Day 3

Sunday 13th May - Strachur to Glen Fyne (NN227159)

View from ridge
View from the ridge            photo © Jean Turner

Despite a mild, overcast morning there were blessedly few midges, and as the cloud lifted, the views along this little ridge-walk were amazing. The terrain is peaty, and boggy in places, but alive with red grouse and other birds, and tiny bog-plants; and even in mist navigation is easy as there is a fence, and even bits of path (unless the sheep are regular ridge-baggers too), all the way to the final bealach. There, however, the peatbog becomes more trying and the fence exits stage left; only the last few metres below the summit of Cruach na Capull (the northern one of two hills of that name in the area) were nice springy dry turf and heather. There was also a single, large, gleaming-white marble-like boulder near the summit, unlike any other rock in the area. After racing the oncoming rainclouds to the top, I photographed Inveraray still basking in sun, then the terrain deteriorated again for the rainy cross-country descent: long, slippery grasses shrouding my boots, and concealing tussocks and deep ankle-snapping holes. It took me an hour to reach the road just below, opposite the mapped track to Ardno, which had been visible from the hill.
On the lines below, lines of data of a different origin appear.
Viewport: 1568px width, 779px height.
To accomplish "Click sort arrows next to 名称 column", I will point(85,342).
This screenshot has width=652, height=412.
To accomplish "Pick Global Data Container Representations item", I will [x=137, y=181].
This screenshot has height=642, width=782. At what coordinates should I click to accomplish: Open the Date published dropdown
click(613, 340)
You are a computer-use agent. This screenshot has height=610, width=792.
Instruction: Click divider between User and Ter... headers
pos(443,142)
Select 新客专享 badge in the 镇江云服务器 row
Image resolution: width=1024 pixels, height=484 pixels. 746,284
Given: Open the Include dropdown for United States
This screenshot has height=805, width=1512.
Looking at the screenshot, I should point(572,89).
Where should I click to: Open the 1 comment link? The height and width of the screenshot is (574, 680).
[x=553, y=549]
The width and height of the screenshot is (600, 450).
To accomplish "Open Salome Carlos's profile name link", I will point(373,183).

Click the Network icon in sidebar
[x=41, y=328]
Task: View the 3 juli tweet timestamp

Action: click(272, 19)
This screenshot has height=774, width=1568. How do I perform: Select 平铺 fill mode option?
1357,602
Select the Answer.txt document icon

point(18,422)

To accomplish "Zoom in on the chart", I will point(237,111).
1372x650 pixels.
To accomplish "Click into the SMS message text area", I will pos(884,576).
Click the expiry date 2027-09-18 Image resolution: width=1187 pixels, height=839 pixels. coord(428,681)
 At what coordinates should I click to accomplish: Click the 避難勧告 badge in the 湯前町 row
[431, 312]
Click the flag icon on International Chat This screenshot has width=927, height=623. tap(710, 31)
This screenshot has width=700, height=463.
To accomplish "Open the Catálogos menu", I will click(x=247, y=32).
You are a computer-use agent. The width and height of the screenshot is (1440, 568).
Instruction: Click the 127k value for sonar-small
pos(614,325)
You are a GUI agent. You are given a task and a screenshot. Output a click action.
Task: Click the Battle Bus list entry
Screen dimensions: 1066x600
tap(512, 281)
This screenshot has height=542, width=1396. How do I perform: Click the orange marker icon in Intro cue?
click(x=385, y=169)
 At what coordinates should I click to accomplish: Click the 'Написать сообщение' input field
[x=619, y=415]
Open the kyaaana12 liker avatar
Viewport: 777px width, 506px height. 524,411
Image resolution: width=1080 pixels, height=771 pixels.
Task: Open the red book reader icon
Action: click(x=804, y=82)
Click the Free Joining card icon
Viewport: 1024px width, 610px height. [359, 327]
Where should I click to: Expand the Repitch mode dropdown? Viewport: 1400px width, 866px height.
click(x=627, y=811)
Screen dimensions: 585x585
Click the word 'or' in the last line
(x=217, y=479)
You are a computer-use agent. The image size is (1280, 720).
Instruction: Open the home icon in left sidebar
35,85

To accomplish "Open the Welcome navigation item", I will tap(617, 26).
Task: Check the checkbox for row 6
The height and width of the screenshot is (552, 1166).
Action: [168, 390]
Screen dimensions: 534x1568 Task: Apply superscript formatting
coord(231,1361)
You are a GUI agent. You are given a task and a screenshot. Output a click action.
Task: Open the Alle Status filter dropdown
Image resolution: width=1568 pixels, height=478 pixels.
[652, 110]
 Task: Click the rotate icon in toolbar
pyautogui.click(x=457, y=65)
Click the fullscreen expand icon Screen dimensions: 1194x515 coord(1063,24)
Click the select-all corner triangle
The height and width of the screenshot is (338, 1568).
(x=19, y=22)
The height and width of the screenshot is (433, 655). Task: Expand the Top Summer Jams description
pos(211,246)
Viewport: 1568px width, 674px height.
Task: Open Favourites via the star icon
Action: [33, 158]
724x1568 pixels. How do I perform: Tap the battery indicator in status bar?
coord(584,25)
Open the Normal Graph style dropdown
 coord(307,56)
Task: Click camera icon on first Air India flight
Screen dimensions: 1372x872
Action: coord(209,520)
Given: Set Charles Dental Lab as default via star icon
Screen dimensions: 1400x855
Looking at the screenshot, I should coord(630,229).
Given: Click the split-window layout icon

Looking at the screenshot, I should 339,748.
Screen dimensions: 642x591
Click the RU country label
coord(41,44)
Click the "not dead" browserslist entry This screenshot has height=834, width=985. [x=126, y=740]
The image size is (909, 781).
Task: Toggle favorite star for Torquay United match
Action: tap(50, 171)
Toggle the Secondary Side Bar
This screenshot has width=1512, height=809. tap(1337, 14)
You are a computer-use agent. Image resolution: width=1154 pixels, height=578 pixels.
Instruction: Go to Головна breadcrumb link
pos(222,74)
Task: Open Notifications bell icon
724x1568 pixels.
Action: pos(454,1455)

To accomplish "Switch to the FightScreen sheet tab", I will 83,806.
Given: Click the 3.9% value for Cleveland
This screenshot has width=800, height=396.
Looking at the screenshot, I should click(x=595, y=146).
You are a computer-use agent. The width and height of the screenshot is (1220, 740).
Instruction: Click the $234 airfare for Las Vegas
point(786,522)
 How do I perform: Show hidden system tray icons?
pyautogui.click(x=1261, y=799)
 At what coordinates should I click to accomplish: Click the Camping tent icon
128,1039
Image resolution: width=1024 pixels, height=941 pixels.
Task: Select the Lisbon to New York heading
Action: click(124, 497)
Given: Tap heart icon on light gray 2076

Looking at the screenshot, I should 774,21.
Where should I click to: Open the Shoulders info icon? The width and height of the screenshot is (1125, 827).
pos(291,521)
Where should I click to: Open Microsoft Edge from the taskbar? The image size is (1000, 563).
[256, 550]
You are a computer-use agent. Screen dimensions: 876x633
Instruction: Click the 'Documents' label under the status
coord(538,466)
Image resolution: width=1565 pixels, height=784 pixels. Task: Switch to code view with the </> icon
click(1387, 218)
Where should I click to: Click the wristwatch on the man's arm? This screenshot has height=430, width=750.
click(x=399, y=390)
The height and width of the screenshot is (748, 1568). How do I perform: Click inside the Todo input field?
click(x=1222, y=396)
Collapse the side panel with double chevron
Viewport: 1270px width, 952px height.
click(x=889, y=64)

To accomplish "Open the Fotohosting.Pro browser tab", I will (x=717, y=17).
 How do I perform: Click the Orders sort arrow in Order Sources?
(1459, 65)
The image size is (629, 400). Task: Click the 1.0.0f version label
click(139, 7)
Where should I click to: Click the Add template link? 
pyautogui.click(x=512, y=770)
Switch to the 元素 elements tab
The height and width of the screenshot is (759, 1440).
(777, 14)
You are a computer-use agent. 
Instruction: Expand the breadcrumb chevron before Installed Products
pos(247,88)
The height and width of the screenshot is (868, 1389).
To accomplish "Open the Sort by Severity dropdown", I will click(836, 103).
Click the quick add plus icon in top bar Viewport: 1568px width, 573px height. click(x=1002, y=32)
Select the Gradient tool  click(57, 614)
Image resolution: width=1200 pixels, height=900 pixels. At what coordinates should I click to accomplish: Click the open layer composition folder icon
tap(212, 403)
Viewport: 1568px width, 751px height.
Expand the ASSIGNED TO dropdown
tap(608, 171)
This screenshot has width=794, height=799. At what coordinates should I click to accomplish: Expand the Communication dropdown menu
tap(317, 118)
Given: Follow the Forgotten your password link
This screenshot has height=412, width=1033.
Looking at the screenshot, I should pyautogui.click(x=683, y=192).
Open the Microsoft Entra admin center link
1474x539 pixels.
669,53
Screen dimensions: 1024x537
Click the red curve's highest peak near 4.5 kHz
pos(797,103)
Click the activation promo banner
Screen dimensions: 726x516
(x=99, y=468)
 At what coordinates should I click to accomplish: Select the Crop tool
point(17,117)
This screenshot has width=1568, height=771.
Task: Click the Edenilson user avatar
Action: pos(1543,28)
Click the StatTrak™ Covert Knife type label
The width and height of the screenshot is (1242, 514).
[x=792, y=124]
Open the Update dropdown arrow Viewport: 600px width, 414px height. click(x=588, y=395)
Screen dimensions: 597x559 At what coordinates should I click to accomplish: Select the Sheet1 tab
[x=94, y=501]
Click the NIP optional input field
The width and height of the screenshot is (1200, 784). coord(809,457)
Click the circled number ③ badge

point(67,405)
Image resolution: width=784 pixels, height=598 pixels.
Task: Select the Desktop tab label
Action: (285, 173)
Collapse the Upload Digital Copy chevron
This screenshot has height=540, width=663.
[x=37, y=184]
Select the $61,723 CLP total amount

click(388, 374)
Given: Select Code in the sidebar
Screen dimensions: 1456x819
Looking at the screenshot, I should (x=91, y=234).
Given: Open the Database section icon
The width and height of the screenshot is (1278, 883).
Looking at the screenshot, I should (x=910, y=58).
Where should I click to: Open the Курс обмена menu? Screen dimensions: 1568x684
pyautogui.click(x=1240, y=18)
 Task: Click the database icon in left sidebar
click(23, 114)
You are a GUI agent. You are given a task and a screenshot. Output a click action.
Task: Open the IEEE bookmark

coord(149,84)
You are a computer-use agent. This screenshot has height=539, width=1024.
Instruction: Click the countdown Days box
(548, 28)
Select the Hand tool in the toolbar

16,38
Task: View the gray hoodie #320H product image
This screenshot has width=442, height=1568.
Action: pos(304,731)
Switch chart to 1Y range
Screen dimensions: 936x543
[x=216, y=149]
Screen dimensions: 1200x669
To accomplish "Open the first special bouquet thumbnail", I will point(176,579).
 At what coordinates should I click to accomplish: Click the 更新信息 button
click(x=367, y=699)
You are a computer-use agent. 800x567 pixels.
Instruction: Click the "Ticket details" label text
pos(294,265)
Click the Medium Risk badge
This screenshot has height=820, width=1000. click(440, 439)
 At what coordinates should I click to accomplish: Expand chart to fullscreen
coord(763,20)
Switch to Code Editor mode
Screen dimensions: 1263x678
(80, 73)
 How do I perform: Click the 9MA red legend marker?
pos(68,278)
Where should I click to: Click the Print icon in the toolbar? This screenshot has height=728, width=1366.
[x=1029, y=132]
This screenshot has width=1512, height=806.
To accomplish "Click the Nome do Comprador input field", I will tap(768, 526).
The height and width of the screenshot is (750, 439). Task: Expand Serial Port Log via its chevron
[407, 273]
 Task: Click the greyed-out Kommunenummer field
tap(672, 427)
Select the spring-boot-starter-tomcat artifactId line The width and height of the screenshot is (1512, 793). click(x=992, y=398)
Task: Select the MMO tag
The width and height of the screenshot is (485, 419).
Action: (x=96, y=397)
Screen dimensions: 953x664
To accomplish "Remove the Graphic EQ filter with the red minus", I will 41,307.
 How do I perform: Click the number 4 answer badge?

It seemed reasonable to check with a lady outside the first dwelling that the small road marked by OS on the coast did in fact go through to Ardkinglas and Cairndow. She kindly invited me indoors to enjoy much tea, much chat, and my first call to Challenge Control. She even sampled my "Challenge-special" oatcakes and requested the recipe! Her husband came home: they moved here five years ago after he had been for many years a gamekeeper in Gloucestershire, and they still love it.

The coast track was lush and lovely, with bluebells and hawthorn blossom, and the tangy smell of seaweed. Ardkinglas House appears ancient but was built only about a century ago, and its Pinetum contains, in addition to more types of conifer than I could identify, a brilliant array of rhododendron and azalea, all blooming spectacularly in May, with a yellow variety adding the bonus of sweet and powerful scent. The estate road emerges on to a small road by the picturesque Old Kirk at Kilmorich, then in Caindow there is the attractive Stagecoach Inn, where I ascertained (for future reference) that B&B costs £30-£45, and meals are served all day.

Flowers at Pinetum
The Pinetum
photo © Jean Turner
Kilmorich Church
Kilmorich Church
photo © Jean Turner

Sadly, I needed to push on a bit farther to maintain my schedule, and I continued up past the brewery into Glen Fyne, where some local children were having a wonderful time on a rope-swing, finally halting by the river just before the road (now tarmac up to the reservoir) swept uphill. Having seen no other Challengers since Ardrishaig, I was delighted when three hove into view: David with friends Richard and Monica planned to continue, camping nearer the reservoir, and since they aimed to depart by 7 a.m., I admitted regretfully that I probably would next meet them in Montrose.